Doctoral Fellow in Research Area 4: "Literary Currencies"

April–September 2025

The Mythic Novel as Literary Currency: A Study of Thomas Mann's Joseph and His Brothers

This project regards the mythic novel as a specific literary form of the modern age and examines its function and development as literary currency in the 20th and 21st centuries. Focusing on Thomas Mann's Joseph and His Brothers (1933–1943), it investigates how myth was reconfigured as a timeless narrative framework and circulated as a mode of literary value. Unlike historical novels, which often engage with specific historical moments, Mann's mythic novel seeks to liberate myth from linear time and create a (seemingly) universal and transhistorical literary space. This timeless dimension allows the writer both to detach the creative sphere from immediate political circumstances and to engage politically on another level. The mythic novel thus operates as an aesthetic strategy that navigates between artistic autonomy and political resistance. This study views how this strategy emerged in the socio-political conditions of interwar Europe, particularly in the context of German exile literature.
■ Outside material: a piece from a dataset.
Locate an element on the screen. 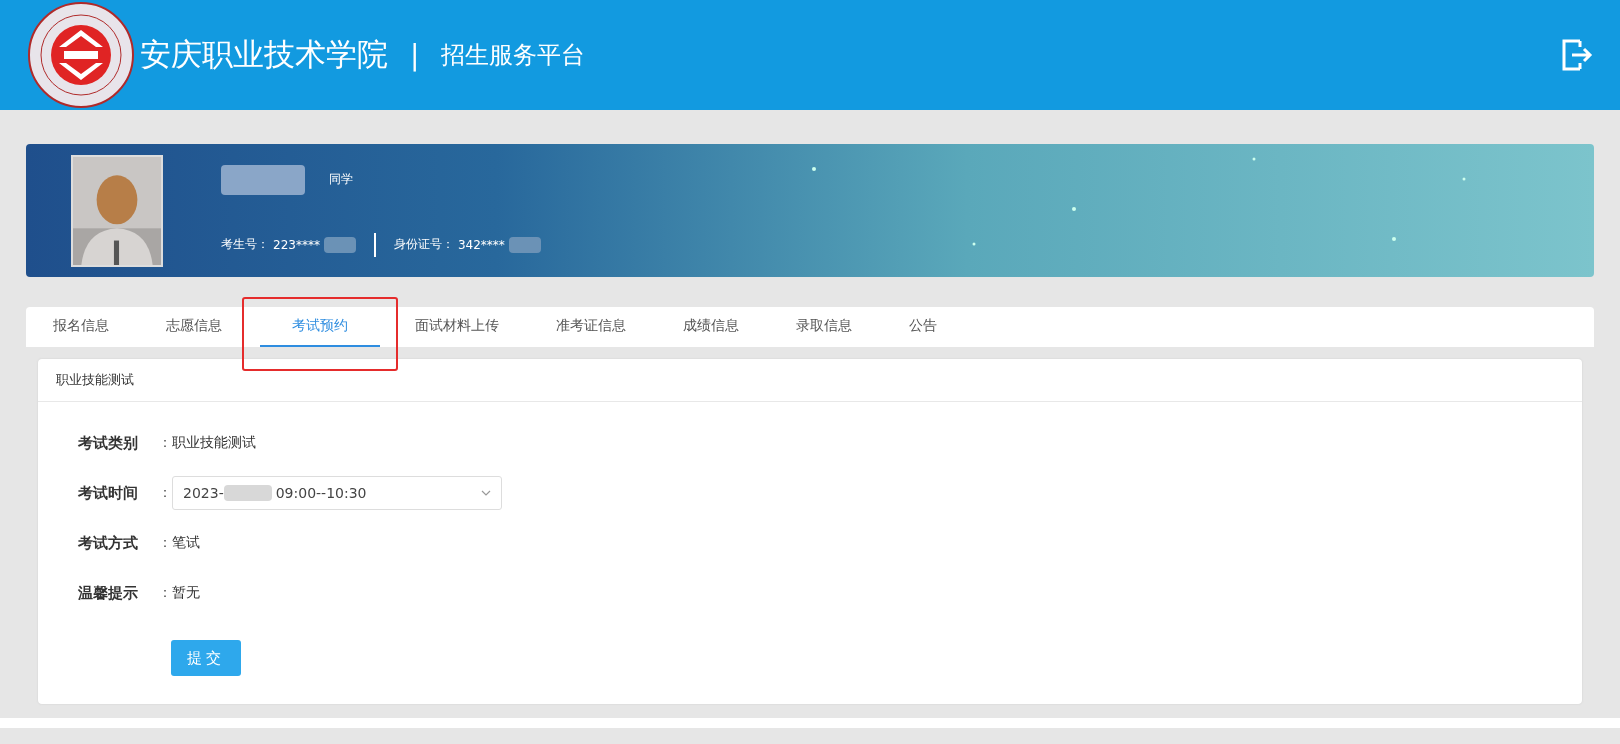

By situating Joseph and His Brothers within the shifting dynamics of valuation, this project considers not only how the mythic novel functions as a literary currency in the global literary market, but also the condition of its apparent universality. Watanabe will extend his perspective beyond the tetralogy, examining the transnational and transtemporal reception of Mann's narrative concept and comparing it with contemporary writers such as Orhan Pamuk, J. M. Coetzee and Murakami Haruki. In doing so, this project critically views the formation of a temporal community of modern myth adaptors and reveals both the actuality and the potential limitations of myth as a literary currency in the multipolar world of today.

Takahiro Watanabe is a PhD candidate at the Graduate School of Humanities and Sociology at the University of Tokyo, where he also received his master's degree. His master's thesis, The Concept of "Play" in Thomas Mann's Novel "Confessions of Felix Krull", marked the beginning of his ongoing research on Thomas Mann's aesthetics. His doctoral research explores the evolution of Mann's artistic thought by examining the aesthetic duality of "appearance and reality (Schein und Wirklichkeit)" and parallels to the tension between "art and society (Kunst und Gesellschaft)." During this fellowship, he will focus on Joseph and His Brothers, reconsidering Mann's concept of the modern mythic novel in the 1920s and 1930s within the broader framework of political, social, and economic conditions.

From April 2023 to March 2025, he has served as the chief editor of Dichtung/Sprache, the journal of German literary studies at the University of Tokyo.